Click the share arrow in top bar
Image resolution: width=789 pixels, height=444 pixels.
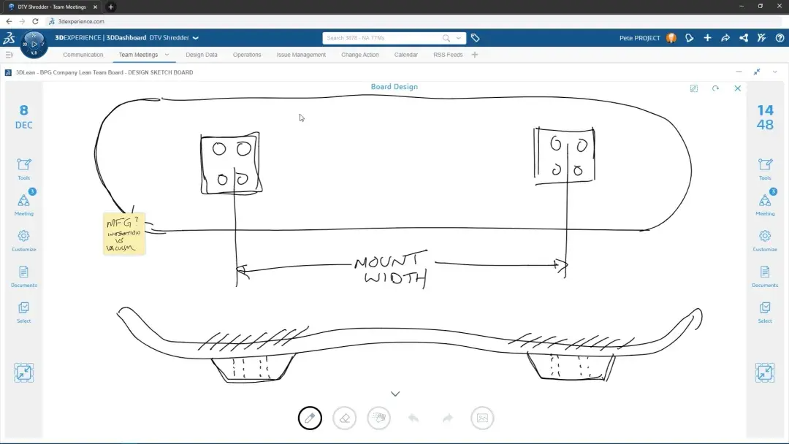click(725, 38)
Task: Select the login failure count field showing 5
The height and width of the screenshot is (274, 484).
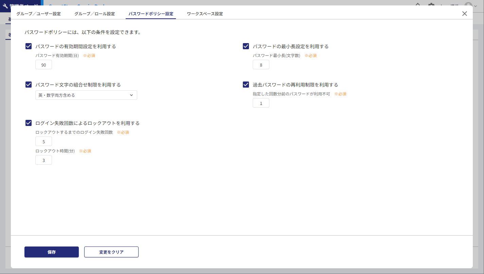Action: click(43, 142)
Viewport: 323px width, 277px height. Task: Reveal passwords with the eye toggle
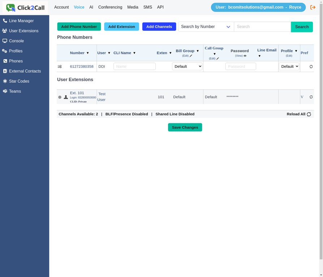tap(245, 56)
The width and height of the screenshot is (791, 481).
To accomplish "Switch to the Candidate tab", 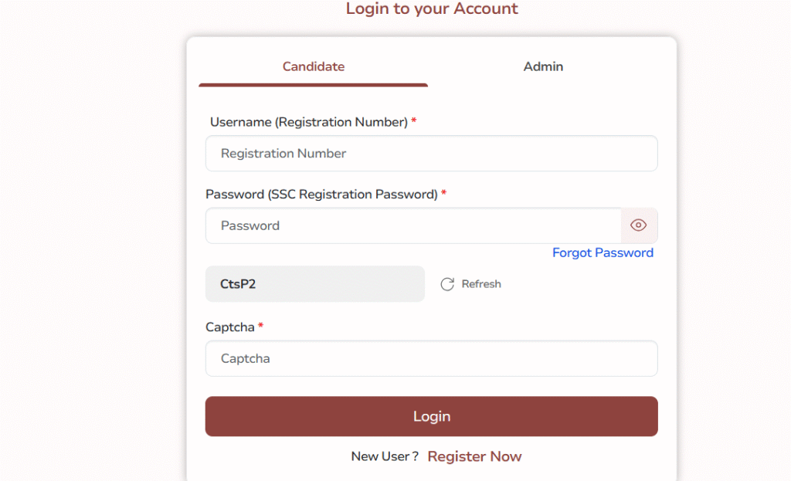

◆ ACTIVITY
Leaving every picture out, write out exactly the lines from the one that holds "Image resolution: width=789" through the end of the listing, both included.

◆ THE ANSWER
Image resolution: width=789 pixels, height=444 pixels.
click(725, 38)
Task: Select the login failure count field showing 5
The height and width of the screenshot is (274, 484).
Action: click(43, 142)
Viewport: 323px width, 277px height. Task: Reveal passwords with the eye toggle
tap(245, 56)
The width and height of the screenshot is (791, 481).
To accomplish "Switch to the Candidate tab", 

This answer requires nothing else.